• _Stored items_
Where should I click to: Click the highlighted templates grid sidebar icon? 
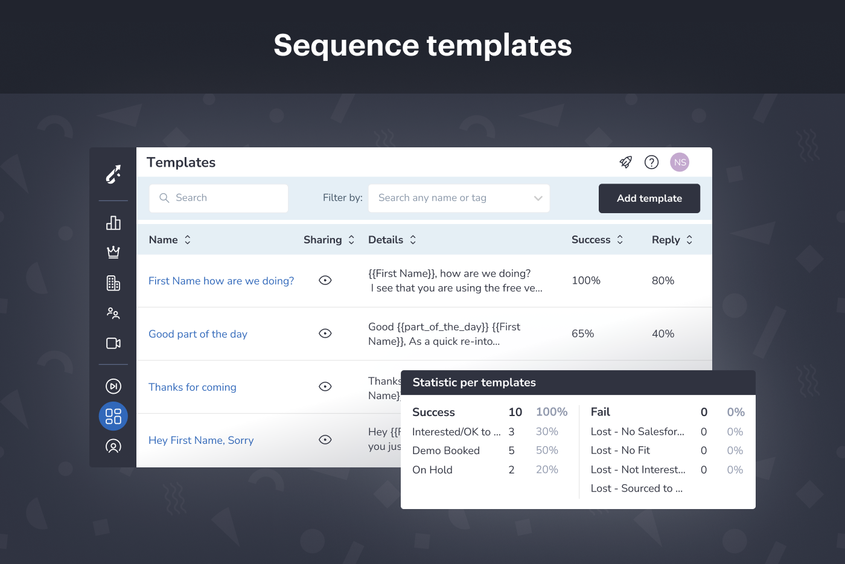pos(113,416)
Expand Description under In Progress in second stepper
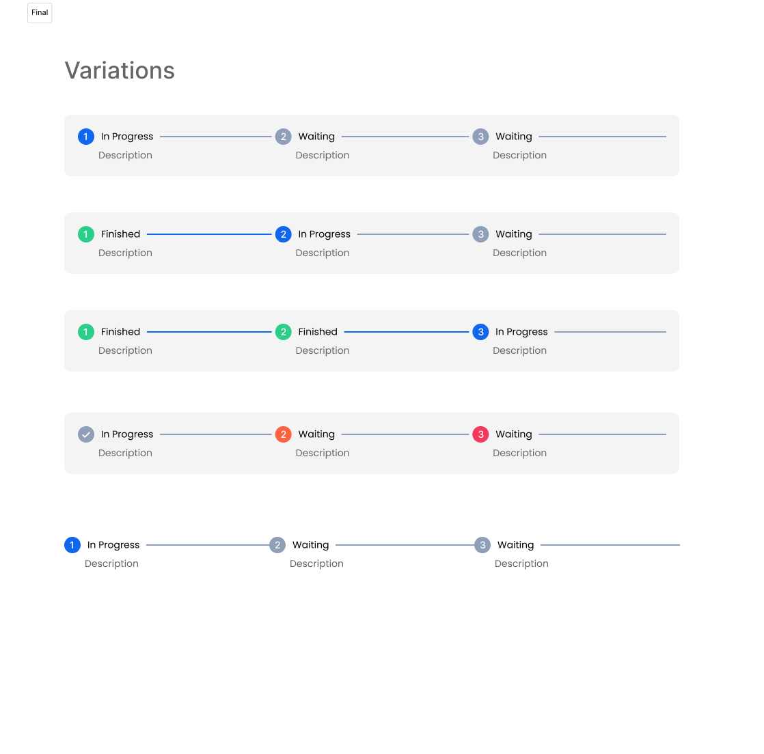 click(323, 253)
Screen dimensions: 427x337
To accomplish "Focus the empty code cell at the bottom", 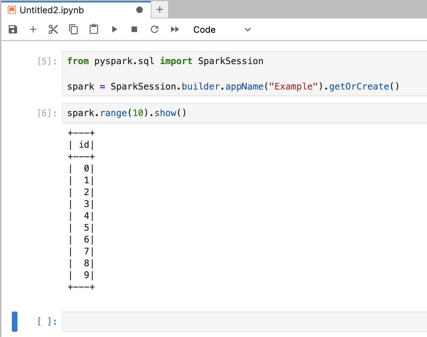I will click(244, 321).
* * *
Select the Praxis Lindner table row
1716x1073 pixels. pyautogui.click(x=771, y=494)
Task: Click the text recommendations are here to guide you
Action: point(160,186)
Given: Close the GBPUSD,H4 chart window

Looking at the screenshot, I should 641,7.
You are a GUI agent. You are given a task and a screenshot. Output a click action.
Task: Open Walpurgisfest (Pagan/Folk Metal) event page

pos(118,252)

• _WORK INSTRUCTIONS_
An exact copy of the lines above, from the one containing "Select the Praxis Lindner table row" down to the one containing "You are a GUI" and including both, is the whole answer; retype it and nothing else.

• _RESULT OF THIS TASK_
Select the Praxis Lindner table row
1716x1073 pixels. pyautogui.click(x=771, y=494)
Task: Click the text recommendations are here to guide you
Action: point(160,186)
Given: Close the GBPUSD,H4 chart window

Looking at the screenshot, I should 641,7.
You are a GUI agent. You are given a task and a screenshot. Output a click action.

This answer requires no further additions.